TORONTO, July 22, 2013 /CNW/ - Helping to write a "history book" of
Canada's northern environment - home to some of the world's most prized
natural wonders and resources - Dr. John Smol's lifelong research has
been instrumental in helping the world understand global climate issues
and the effects of contaminants on the Arctic environment. Today, The W. Garfield Weston Foundation announced that Dr. Smol has been awarded the annual Weston Family Prize for Lifetime Achievement in Northern Research for his work focused on the impact of environmental change on Arctic
The $50,000 prize recognizes a leading northern researcher in natural science, and is the
largest of its kind. It is administered by the Association of Canadian Universities for Northern Studies (ACUNS) and awarded by the Churchill Northern Studies Centre.

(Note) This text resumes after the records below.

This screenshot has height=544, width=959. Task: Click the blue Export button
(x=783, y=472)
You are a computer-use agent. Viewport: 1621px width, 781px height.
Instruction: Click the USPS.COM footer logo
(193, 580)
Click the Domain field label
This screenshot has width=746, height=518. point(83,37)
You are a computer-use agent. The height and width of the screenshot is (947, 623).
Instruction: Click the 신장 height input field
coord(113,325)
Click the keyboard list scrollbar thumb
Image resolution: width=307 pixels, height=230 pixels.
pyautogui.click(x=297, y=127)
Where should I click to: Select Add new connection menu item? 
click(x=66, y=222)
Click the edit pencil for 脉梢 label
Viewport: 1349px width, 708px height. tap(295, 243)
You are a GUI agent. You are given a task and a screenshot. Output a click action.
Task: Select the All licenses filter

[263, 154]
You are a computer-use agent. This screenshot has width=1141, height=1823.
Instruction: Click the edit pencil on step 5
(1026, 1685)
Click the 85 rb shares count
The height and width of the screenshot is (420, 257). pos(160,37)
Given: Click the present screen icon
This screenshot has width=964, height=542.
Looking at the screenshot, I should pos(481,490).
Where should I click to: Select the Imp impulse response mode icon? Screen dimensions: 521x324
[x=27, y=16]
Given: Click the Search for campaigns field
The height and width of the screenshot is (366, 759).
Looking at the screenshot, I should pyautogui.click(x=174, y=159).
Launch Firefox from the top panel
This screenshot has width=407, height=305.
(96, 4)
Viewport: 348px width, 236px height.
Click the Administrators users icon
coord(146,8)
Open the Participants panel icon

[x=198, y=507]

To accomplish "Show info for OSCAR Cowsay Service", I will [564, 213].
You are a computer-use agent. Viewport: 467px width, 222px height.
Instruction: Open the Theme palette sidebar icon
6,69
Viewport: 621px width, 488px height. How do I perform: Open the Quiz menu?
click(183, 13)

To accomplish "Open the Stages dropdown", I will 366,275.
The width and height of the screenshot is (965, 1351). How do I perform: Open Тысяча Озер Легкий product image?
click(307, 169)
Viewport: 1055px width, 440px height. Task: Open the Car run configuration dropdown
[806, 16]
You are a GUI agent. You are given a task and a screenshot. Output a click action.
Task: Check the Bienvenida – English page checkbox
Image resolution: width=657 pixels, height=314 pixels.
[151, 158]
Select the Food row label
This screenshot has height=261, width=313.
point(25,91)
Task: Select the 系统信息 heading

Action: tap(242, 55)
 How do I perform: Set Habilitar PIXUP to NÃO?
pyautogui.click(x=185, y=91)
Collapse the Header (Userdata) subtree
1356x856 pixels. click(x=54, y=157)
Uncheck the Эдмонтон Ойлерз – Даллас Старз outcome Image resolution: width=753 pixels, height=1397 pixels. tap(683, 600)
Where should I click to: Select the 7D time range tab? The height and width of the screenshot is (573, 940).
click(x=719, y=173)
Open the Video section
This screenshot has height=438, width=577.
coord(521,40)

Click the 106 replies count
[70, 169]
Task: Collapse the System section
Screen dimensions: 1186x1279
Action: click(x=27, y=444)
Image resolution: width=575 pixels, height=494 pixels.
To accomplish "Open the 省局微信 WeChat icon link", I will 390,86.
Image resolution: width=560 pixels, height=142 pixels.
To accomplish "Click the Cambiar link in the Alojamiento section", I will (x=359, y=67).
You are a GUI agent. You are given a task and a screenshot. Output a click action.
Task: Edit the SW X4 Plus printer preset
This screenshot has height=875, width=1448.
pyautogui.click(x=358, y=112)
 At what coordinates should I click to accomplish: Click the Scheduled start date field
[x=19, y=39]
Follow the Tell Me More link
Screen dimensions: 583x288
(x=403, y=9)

"Dr. Smol has dedicated the past 30 years to advancing our understanding
of a wide range of environmental issues affecting Northern Canada and
the world," says Michael Goodyear, Executive Director, Churchill
Northern Studies Centre. "His outstanding national and international
reputation among governments, organizations and leading researchers,
and impressive record of contributions to the scientific community made
his selection a natural choice."
A professor at Queen's University, Dr. Smol is a leading international
authority in the field of Arctic limnology and paleolimnology, which
looks below the surface of lakes and rivers to uncover the secrets of
our environmental history. He is a Fellow of the Royal Society of
Canada, holder of the Canada Research Chair in Environment Change, and
became an Officer of the Order of Canada in 2013.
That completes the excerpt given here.